Fast-forward a handful of weeks and enter the courtroom for another dissenting voice. This time, the conservative darling doling out the antidote is Judge Richard Posner, a Reagan-appointed federal judge. Like Jeb, Posner lionizes conservative figures like Milton Friedman and Ronald Reagan, but given the past decade of the party’s “goofy” caricatures (which he supplements with GOP leaders’ hyperbolic responses to Chief Justice John Roberts’ recent ruling on Obamacare), Posner has “become less conservative.” Which, he suggests, is a natural response to ten years of deteriorating conservative thought.
Then there’s Jon Huntsman. With a refined pedigree consisting of international trade experience, bipartisanship, Independent Party appeal and a strong background in business and efficiency — he left his stint as Governor of Utah leading the nation in job growth, an approval rating of over 80% and the Pew title of best managed state in the country — Huntsman was, naturally, the last thing that today’s GOP wanted. And so, Huntsman’s honorable run as an old-school conservative was certainly Sisyphean; especially as one man’s reason is seldom enough to push a boulder of ideological idiocy up even the most gradual of hills.
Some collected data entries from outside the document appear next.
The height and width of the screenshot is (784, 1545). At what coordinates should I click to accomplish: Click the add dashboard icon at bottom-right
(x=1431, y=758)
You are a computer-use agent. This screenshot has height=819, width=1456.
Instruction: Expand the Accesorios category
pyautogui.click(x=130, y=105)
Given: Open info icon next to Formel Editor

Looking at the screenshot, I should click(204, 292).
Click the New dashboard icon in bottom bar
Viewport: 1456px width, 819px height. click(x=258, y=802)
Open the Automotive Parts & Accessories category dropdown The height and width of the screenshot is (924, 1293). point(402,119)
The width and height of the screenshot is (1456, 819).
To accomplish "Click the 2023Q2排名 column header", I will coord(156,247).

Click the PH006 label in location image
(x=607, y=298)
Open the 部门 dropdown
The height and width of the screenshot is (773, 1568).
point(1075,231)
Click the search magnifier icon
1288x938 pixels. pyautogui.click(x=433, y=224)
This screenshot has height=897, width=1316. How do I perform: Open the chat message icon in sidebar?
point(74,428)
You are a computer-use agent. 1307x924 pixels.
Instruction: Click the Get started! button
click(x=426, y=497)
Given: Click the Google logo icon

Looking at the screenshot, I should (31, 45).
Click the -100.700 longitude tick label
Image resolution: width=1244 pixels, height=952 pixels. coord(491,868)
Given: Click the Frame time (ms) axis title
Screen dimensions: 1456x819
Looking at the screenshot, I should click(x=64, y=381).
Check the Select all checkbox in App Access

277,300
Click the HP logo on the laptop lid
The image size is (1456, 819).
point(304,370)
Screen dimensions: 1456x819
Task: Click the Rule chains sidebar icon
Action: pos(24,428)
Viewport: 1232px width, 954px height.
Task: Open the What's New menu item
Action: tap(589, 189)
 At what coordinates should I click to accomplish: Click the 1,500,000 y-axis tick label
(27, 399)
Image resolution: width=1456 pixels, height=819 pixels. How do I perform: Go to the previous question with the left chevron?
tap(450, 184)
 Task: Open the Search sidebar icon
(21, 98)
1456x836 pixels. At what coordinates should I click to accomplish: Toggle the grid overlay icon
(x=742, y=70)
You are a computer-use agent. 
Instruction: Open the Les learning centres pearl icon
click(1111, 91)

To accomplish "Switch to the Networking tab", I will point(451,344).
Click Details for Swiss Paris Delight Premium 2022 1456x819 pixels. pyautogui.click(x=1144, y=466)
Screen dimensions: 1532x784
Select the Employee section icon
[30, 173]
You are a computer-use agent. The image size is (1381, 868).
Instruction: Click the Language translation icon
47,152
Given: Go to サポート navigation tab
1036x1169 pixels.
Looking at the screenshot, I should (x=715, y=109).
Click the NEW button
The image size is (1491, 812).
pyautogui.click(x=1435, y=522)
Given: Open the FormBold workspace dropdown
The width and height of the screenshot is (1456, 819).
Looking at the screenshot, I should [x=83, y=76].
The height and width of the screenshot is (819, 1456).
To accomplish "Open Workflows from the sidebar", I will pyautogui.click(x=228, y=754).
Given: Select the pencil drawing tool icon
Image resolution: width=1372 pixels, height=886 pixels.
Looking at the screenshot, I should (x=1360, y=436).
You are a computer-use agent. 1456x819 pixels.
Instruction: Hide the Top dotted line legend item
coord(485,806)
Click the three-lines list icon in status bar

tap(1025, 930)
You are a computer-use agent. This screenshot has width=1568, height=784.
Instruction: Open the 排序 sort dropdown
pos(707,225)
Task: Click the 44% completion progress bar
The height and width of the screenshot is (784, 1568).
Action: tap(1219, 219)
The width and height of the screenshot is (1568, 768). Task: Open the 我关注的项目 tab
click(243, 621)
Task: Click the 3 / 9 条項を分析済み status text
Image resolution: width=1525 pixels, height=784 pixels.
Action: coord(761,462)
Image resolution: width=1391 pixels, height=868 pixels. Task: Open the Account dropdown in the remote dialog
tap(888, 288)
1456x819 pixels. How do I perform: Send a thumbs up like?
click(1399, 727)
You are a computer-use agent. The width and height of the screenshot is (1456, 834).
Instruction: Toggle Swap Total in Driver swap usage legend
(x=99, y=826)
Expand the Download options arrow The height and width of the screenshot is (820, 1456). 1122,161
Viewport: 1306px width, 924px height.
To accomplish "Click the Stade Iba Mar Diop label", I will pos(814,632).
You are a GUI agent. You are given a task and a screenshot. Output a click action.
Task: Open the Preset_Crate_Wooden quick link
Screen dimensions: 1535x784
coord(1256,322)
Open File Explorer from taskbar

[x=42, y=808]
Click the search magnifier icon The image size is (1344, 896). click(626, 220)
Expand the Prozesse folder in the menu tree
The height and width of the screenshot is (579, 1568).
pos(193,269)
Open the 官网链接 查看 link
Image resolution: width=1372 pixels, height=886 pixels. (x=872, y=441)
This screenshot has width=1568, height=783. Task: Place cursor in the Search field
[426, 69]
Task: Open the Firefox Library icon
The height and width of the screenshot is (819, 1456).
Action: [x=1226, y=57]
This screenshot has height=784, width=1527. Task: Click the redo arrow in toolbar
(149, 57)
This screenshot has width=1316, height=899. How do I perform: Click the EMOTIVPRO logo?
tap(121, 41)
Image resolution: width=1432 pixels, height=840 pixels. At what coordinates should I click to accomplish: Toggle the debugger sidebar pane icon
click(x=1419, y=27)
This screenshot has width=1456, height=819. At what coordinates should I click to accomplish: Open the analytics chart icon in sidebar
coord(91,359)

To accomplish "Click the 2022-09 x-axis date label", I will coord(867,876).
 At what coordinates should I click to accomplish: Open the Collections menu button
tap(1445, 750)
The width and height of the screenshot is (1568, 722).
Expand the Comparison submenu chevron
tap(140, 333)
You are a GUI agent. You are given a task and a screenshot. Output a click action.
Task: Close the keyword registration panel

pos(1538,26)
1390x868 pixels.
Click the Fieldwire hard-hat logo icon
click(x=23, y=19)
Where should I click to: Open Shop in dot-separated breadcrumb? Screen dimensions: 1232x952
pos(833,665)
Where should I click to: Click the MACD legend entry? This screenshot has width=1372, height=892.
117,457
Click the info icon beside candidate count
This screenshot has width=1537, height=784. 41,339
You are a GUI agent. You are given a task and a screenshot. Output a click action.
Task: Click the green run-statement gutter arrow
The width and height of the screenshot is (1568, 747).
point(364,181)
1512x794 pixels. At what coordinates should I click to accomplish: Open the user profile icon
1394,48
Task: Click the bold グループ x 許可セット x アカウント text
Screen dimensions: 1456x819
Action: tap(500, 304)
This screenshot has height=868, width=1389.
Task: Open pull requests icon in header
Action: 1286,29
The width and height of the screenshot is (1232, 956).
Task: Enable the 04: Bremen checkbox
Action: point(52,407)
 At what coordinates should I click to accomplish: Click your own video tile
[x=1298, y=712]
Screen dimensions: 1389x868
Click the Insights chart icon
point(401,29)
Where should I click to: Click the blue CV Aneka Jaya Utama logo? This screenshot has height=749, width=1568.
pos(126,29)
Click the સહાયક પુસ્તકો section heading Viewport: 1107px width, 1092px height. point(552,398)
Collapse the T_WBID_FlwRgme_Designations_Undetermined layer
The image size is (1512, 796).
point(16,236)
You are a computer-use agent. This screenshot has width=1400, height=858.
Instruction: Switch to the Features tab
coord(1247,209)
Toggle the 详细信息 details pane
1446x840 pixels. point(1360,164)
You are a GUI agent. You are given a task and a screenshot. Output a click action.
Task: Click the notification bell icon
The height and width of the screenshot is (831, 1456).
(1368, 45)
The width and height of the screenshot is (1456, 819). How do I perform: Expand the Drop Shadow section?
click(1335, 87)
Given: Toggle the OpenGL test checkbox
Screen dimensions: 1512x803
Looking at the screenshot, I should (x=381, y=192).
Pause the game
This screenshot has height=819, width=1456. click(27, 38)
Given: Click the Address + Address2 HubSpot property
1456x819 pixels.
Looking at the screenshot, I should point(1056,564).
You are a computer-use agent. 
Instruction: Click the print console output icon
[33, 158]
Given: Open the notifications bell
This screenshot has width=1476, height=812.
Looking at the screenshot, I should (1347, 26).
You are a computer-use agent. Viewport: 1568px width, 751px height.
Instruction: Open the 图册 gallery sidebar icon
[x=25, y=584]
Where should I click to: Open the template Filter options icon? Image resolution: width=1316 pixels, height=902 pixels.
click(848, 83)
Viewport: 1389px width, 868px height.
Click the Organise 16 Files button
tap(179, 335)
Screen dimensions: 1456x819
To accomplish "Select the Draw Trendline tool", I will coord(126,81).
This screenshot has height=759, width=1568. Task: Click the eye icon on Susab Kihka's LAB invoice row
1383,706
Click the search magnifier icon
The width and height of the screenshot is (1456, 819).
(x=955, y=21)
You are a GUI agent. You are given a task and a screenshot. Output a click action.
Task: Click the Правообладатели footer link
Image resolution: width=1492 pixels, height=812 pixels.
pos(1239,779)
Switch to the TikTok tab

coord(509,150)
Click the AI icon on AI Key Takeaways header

This past week, Huntsman touched upon the futility of participating in such a heavy, unrelenting tangle of a party when he stated that he would not be attending the upcoming GOP convention in Tampa. On first glance, this might not seem like that big of a deal, but the fact of the matter is that former presidential candidates rarely opt out of party conventions—if at all. Maybe this is yet another manifestation of Huntsman’s alleged liberal leanings, or maybe he’s just being a principled Republican. Either way, today’s GOP wouldn’t have him in their circle.
Like Bush and Posner, Huntsman’s tail-between-the-legs evaluation of the modern Republican Party is laden with disappointment, remorse and frustration. But unlike Bush, Huntsman doesn’t think that this ideological stupor is a temporary embarrassment; rather, it is but a symptom of a long and ongoing disease. As such, not only will Huntsman fail to attend this year’s convention, but he will skip every convention in the future “until the party focuses on a bigger, bolder, more confident future than the United States…based on problem solving, inclusiveness, and a willingness to address the trust deficit, which is every bit as corrosive as our fiscal and economic deficits.”
Although Huntsman comes closest to calling today’s GOP for what it is—a blundering mass of divisive talking points under the guise of principle—it’s highly unlikely that anyone within the party will give credence to Huntsman’s bleak prognosis. After all, the man just joined the leftish Brookings Institution as a distinguished fellow. And in the clouded eyes of the modern Republican Party, that gives pariah Huntsman about as much authority as the Supreme Court’s ruling that the Affordable Healthcare Act is, well, constitutional.
While Huntsman, Bush and Posner’s reproofs of contemporary conservatism in the United States each paint rather dismal portraits of the modern GOP, it is lament—the overriding theme present in all three remarks—that is most troubling. After all, it was the Republican Party we can thank for some of the earliest waves of social reform, equality and inclusion. How regrettable it is that they have now chosen to shackle, isolate and confine themselves to such an unforgiving ideology.